* Exercise goal:
Output only the lines below from the one containing "PRODUCTOS (45, 1858)" to the one containing "Cómo Comprar (52, 2188)", exactly as written, both ends kept.

----------------------------------------

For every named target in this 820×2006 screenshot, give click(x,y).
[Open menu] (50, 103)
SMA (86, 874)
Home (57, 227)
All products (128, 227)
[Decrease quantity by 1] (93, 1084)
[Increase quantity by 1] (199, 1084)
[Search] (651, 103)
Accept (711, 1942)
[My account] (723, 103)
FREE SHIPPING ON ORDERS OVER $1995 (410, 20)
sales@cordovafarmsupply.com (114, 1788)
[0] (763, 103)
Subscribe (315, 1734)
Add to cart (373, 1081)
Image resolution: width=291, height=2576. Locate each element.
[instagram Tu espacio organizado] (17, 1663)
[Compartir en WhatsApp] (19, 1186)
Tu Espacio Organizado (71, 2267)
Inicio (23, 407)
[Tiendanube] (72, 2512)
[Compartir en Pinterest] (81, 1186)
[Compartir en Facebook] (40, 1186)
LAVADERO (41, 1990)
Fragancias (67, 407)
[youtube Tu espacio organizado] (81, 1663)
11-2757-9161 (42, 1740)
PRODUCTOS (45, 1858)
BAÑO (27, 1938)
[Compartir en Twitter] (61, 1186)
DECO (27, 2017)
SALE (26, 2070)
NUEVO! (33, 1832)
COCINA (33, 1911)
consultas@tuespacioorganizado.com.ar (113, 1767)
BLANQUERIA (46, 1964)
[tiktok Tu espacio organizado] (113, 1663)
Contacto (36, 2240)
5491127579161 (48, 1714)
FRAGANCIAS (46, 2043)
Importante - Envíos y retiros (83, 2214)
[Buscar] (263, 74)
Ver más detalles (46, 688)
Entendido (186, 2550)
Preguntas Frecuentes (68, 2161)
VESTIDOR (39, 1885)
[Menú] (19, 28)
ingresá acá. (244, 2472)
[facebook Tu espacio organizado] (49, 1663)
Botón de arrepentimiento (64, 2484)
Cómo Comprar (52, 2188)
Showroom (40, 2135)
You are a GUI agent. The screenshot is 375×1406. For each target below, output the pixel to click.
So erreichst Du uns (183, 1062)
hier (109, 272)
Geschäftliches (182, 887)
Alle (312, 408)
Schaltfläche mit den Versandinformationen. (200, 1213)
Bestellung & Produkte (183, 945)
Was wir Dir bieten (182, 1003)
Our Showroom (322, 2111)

----------------------------------------

* Solution to this task:
PRODUCTOS (45, 1858)
BAÑO (27, 1938)
[Compartir en Twitter] (61, 1186)
DECO (27, 2017)
SALE (26, 2070)
NUEVO! (33, 1832)
COCINA (33, 1911)
consultas@tuespacioorganizado.com.ar (113, 1767)
BLANQUERIA (46, 1964)
[tiktok Tu espacio organizado] (113, 1663)
Contacto (36, 2240)
5491127579161 (48, 1714)
FRAGANCIAS (46, 2043)
Importante - Envíos y retiros (83, 2214)
[Buscar] (263, 74)
Ver más detalles (46, 688)
Entendido (186, 2550)
Preguntas Frecuentes (68, 2161)
VESTIDOR (39, 1885)
[Menú] (19, 28)
ingresá acá. (244, 2472)
[facebook Tu espacio organizado] (49, 1663)
Botón de arrepentimiento (64, 2484)
Cómo Comprar (52, 2188)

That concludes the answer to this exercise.